L’autre chose intéressante est que la ß-amyloïde et d’autres métabolites que nous considérons comme toxiques dans la maladie d’Alzheimer, l’un d’eux appelé C99, est le premier clivage de l’APP pour générer ce segment c-terminal. Nous l’appelons parfois ß CTF, ou nous l’appelons C99. Ensuite, il se décompose en amyloïde-ß. L’une de ces molécules avait une toxicité intéressante et était généralement ignorée dans l’hypothèse de la cascade amyloïde car l’accent était exclusivement mis sur la bêta-amyloïde. Ces molécules s’accumulent avec d’autres déchets dans les neurones lésés dans ce modèle de souris. Il y avait une association étroite entre les changements précoces et même les changements plus précoces des lysosomes par rapport à l’amyloïde, qui est considérée comme la première étape de la maladie.

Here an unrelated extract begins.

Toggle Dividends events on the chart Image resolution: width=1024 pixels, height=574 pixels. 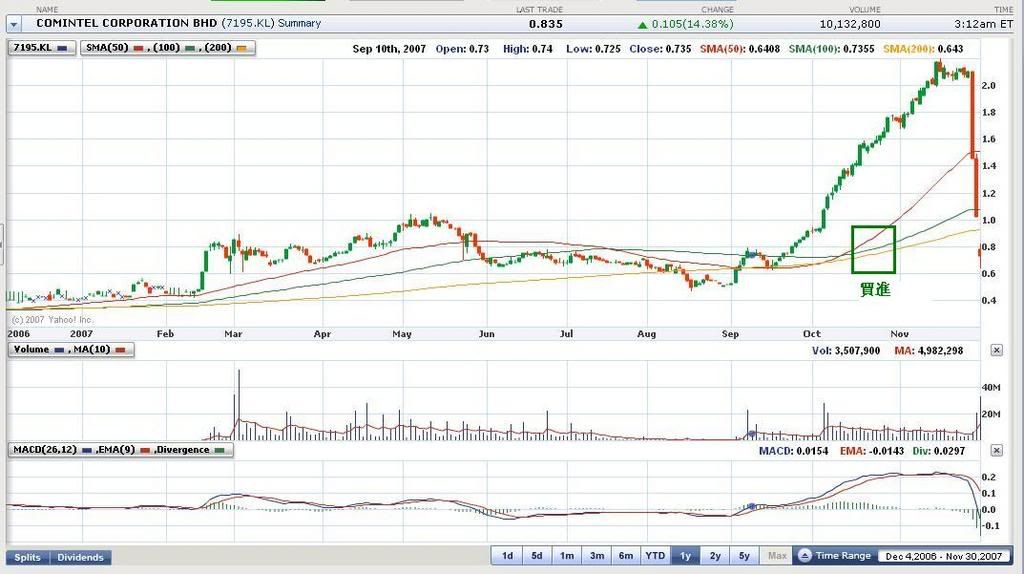point(80,557)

Les plus grandes surprises ont été certaines des autres choses que la sonde a pu révéler. La première est que l’échec de l’autophagie conduit à une accumulation massive de vésicules de déchets dans les cellules, au point qu’elles poussent autour du corps cellulaire, les neurones, et provoquent ces bulles en forme de ballon qui brillent profondément parce qu’elles sont essentiellement emballées avec des déchets autophages. Il est présent sur toute la surface cellulaire, ce qui le fait ressembler à une fleur. C’était la source de la description de ces phénomènes comme PANTHOS. P pour poison et anthos, le mot grec pour fleur.

Ce processus, à notre connaissance, n’a jamais été décrit. La sonde nous a permis de le voir. En plus de ce processus, l’accumulation de ces vacuoles issues des déchets industriels empiétait sur le centre de la cellule et se transformait, s’unissant dans ce réseau de tubules membraneux qui contenaient en réalité des fibrilles amyloïdes. Encore une fois, c’était quelque chose qui n’avait jamais été imaginé à ma connaissance : une cellule saine encore vivante accumule de l’amyloïde qui n’est généralement attaché qu’à l’extérieur de la cellule. Si vous veniez de rester à l’intérieur de l’amyloïde, vous penseriez qu’il s’agit d’une plaque. Mais en fait, c’est une cellule saine qui a toutes les caractéristiques de la plaque amyloïde à l’intérieur mais qui est toujours vivante.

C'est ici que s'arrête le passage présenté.